--- DATA EXTRACTS ---

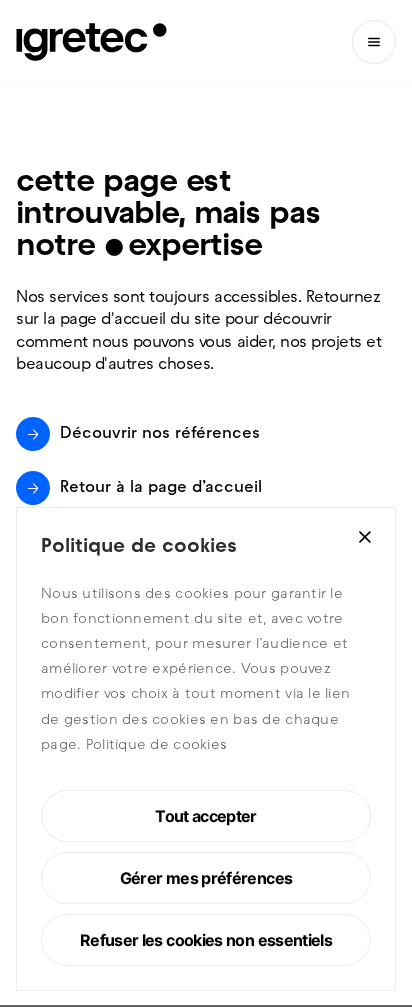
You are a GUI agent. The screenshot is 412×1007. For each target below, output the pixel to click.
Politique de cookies (157, 745)
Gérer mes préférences (206, 878)
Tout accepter (206, 816)
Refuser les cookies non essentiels (206, 940)
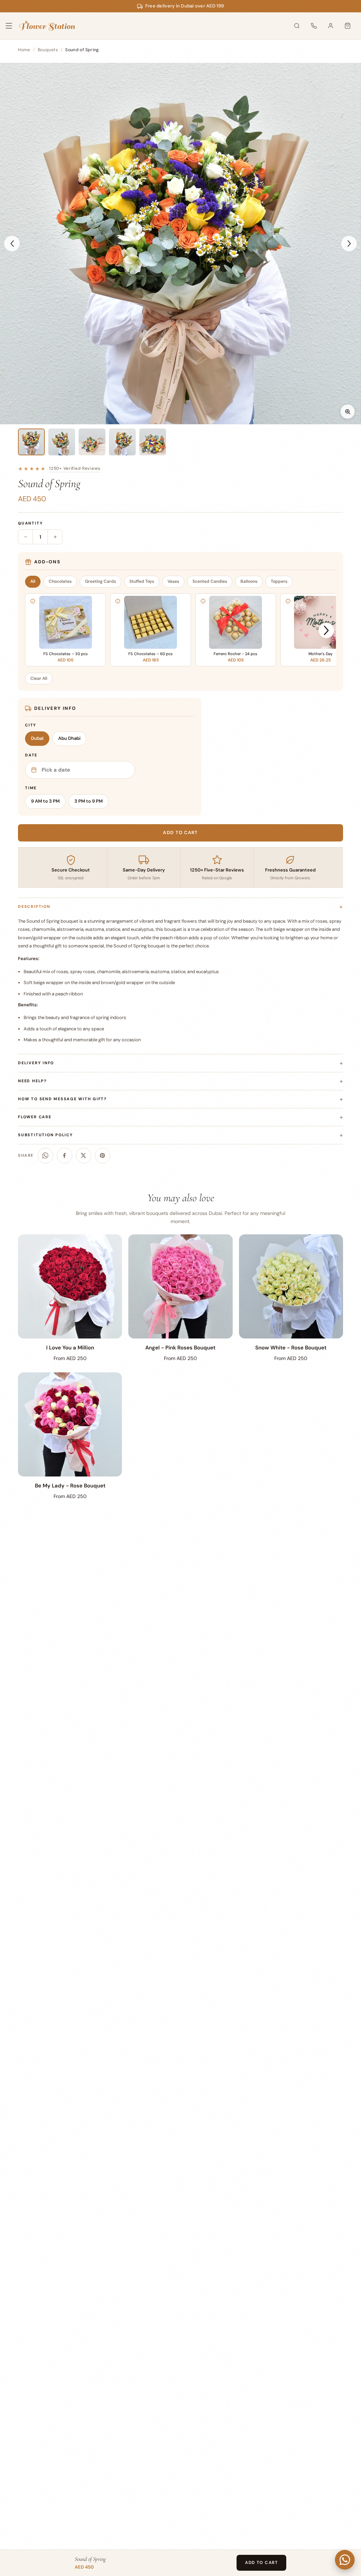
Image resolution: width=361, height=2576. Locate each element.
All (32, 581)
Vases (173, 581)
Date (31, 755)
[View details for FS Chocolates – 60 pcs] (118, 601)
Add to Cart (261, 2562)
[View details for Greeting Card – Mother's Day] (288, 601)
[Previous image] (12, 243)
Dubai (37, 738)
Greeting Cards (100, 581)
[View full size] (348, 412)
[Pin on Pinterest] (102, 1155)
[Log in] (330, 26)
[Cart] (347, 26)
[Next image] (349, 243)
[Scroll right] (326, 631)
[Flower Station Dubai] (47, 25)
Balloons (248, 581)
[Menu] (13, 26)
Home (24, 50)
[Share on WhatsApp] (45, 1155)
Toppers (279, 581)
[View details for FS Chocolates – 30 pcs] (33, 601)
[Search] (297, 26)
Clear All (38, 678)
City (30, 725)
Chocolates (60, 581)
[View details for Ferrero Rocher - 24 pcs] (203, 601)
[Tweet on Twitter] (83, 1155)
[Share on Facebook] (64, 1155)
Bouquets (48, 50)
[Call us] (314, 26)
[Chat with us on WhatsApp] (345, 2560)
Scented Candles (209, 581)
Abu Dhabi (69, 738)
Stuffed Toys (141, 581)
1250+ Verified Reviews (74, 468)
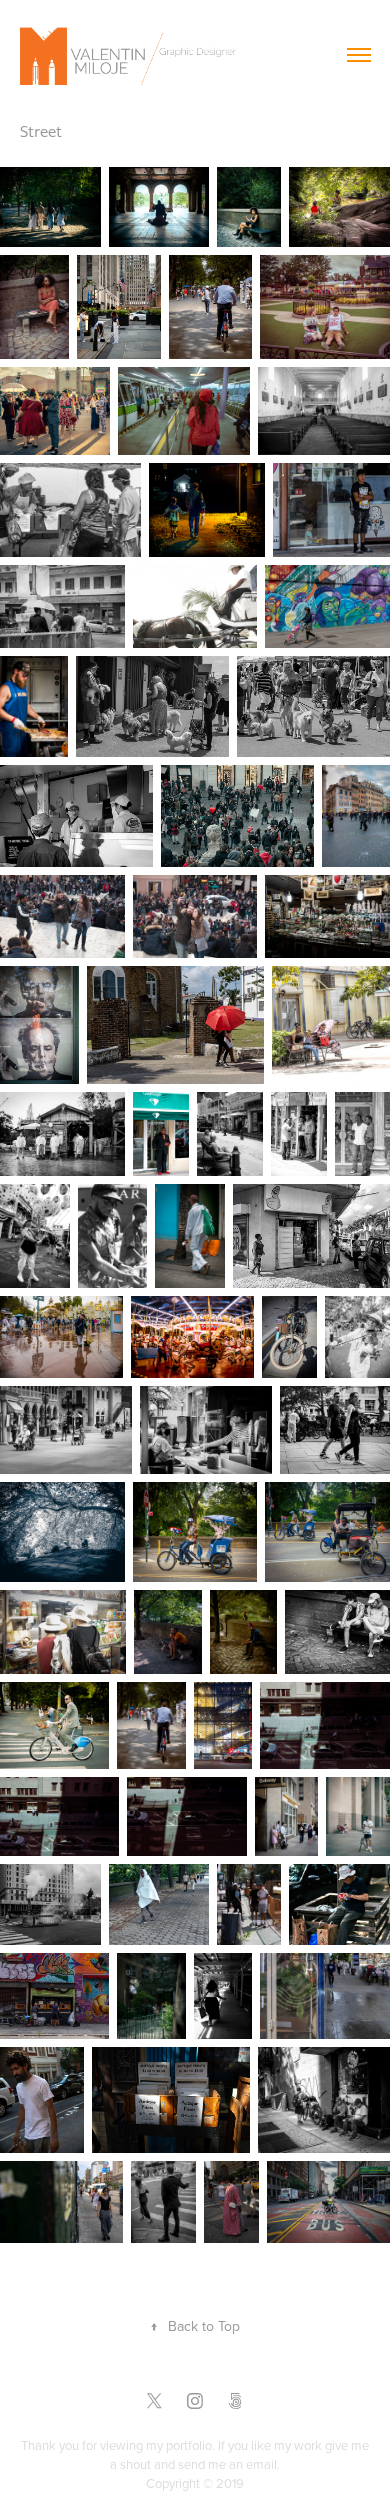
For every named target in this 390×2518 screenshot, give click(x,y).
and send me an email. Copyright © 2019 (213, 2473)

---

**WHAT THE TASK REQUIRES:** Could the data be reproduced exactly, with the pictures omitted?

**SOLUTION FOR THIS EXERCISE:**
You are a GUI agent. The screenshot is 412×1007. For each target below, output the pixel to click.
Politique de cookies (157, 745)
Gérer mes préférences (206, 878)
Tout accepter (206, 816)
Refuser les cookies non essentiels (206, 940)
Image resolution: width=361, height=2576. Locate each element.
All (32, 581)
Vases (173, 581)
Date (31, 755)
[View details for FS Chocolates – 60 pcs] (118, 601)
Add to Cart (261, 2562)
[View details for Greeting Card – Mother's Day] (288, 601)
[Previous image] (12, 243)
Dubai (37, 738)
Greeting Cards (100, 581)
[View full size] (348, 412)
[Pin on Pinterest] (102, 1155)
[Log in] (330, 26)
[Cart] (347, 26)
[Next image] (349, 243)
[Scroll right] (326, 631)
[Flower Station Dubai] (47, 25)
Balloons (248, 581)
[Menu] (13, 26)
Home (24, 50)
[Share on WhatsApp] (45, 1155)
Toppers (279, 581)
[View details for FS Chocolates – 30 pcs] (33, 601)
[Search] (297, 26)
Clear All (38, 678)
City (30, 725)
Chocolates (60, 581)
[View details for Ferrero Rocher - 24 pcs] (203, 601)
[Tweet on Twitter] (83, 1155)
[Share on Facebook] (64, 1155)
Bouquets (48, 50)
[Call us] (314, 26)
[Chat with us on WhatsApp] (345, 2560)
Scented Candles (209, 581)
Abu Dhabi (69, 738)
Stuffed Toys (141, 581)
1250+ Verified Reviews (74, 468)
For every named target in this 390×2518 screenshot, give click(x,y).
and send me an email. Copyright © 2019 (213, 2473)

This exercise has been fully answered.